:: Task ::
Rewrite everything from the line containing "You are a computer-use" down to the end of the entries as a JSON list of strings, one string per line and blank lines omitted. Leave the pictures out of the answer.

:: Available data ::
------------
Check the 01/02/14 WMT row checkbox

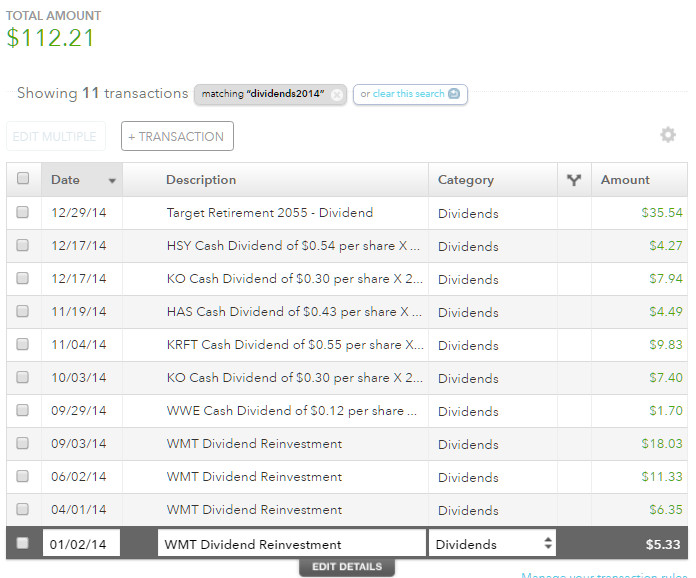pyautogui.click(x=23, y=543)
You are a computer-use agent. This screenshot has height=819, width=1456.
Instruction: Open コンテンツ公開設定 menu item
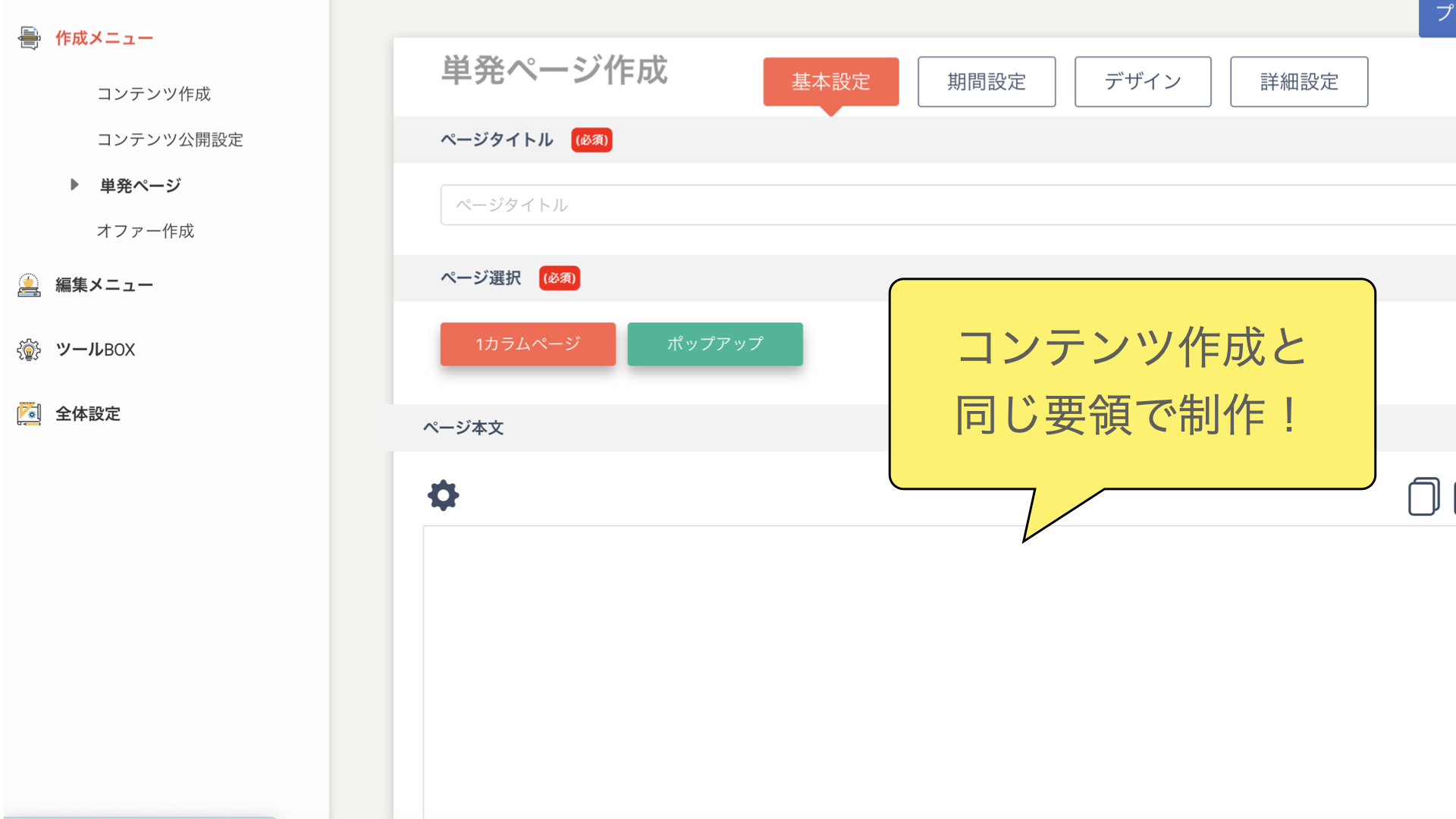[x=170, y=140]
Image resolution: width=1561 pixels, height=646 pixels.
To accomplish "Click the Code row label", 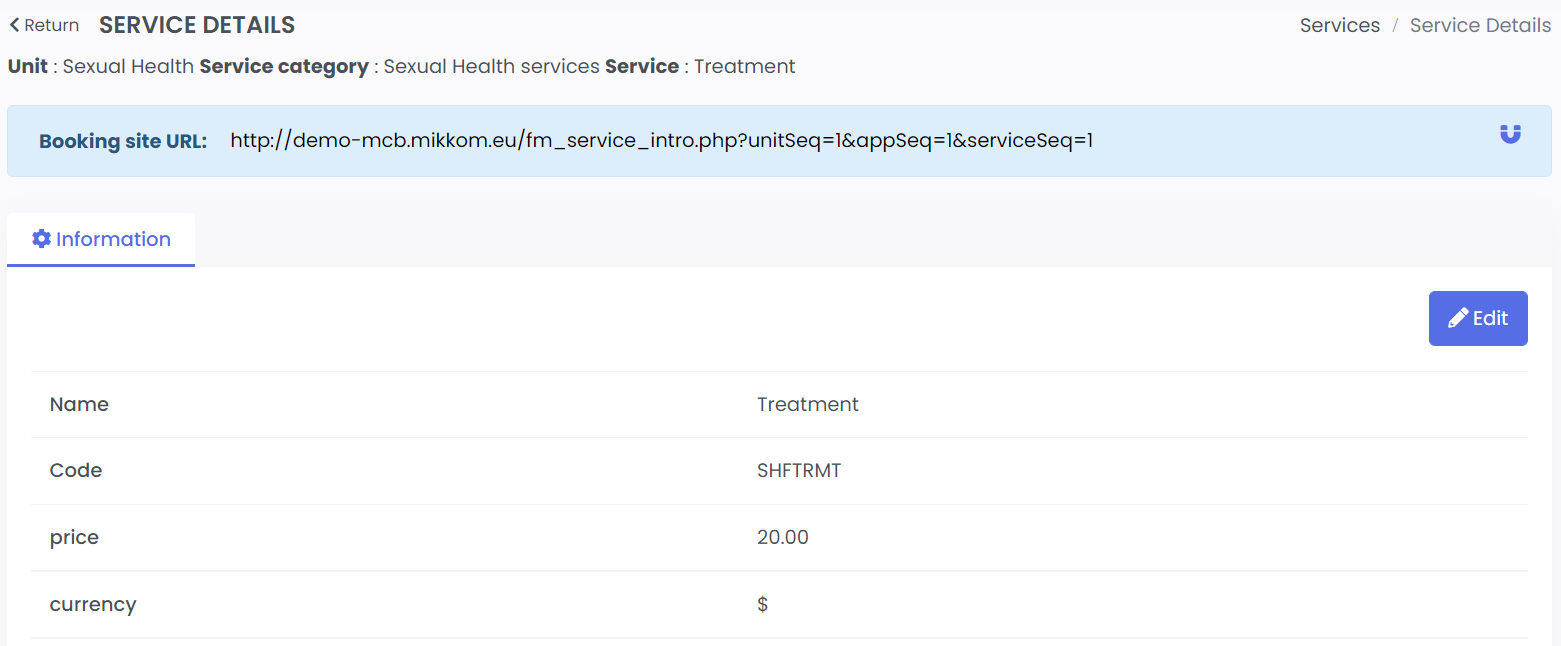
------------
:: Response to this exercise ::
[
  "You are a computer-use agent. This screenshot has height=819, width=1456.",
  "Instruction: Open コンテンツ公開設定 menu item",
  "[x=170, y=140]",
  "Image resolution: width=1561 pixels, height=646 pixels.",
  "To accomplish \"Click the Code row label\", "
]